▶ [DESCRIPTION OF THE TASK]
Pull out each line of the data below that contains the string "should".

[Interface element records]
----------
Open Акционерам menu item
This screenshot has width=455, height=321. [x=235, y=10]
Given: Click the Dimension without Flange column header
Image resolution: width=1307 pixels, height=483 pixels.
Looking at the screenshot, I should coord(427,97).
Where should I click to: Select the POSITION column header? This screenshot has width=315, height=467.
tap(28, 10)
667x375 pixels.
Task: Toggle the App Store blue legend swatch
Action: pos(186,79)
----------
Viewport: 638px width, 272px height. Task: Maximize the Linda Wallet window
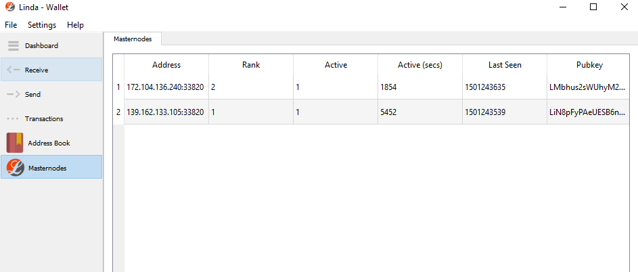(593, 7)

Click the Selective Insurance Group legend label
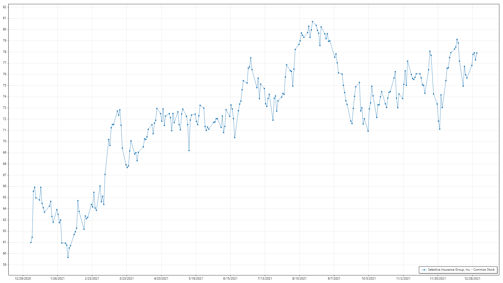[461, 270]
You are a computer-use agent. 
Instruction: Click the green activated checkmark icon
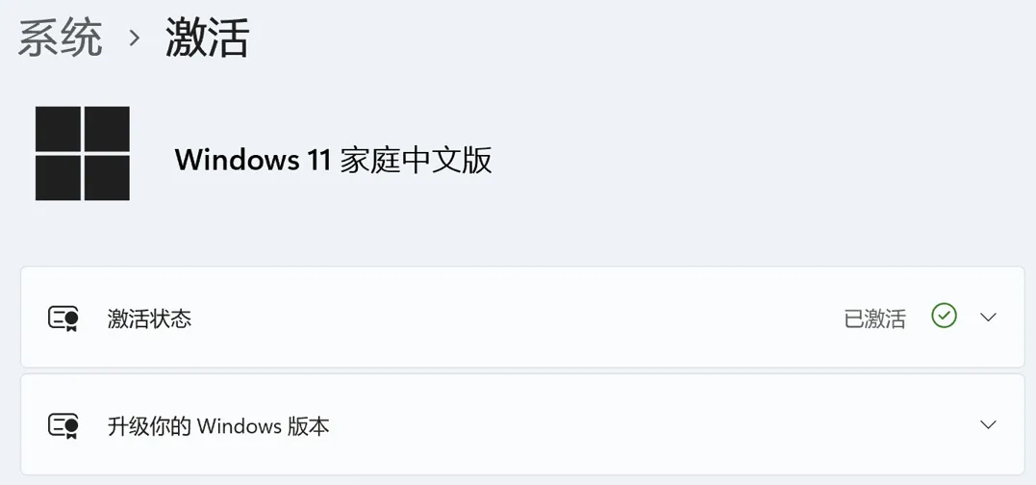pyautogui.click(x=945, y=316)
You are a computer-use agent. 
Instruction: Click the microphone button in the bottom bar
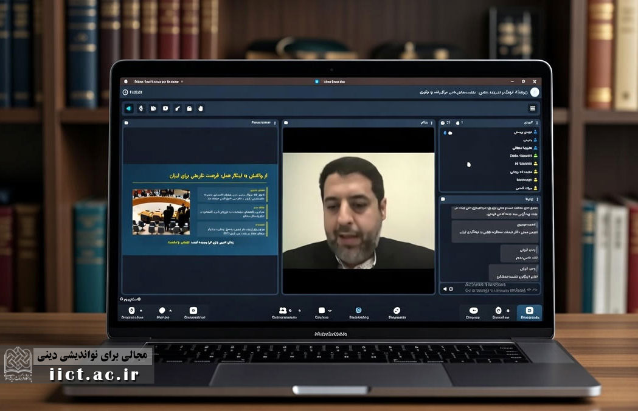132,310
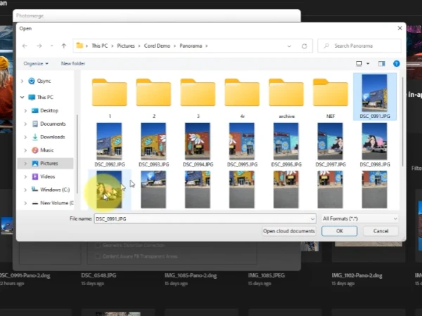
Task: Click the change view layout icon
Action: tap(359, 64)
----------
▶ [FINAL RESULT]
Looking at the screenshot, I should coord(427,97).
Where should I click to: Select the POSITION column header? This screenshot has width=315, height=467.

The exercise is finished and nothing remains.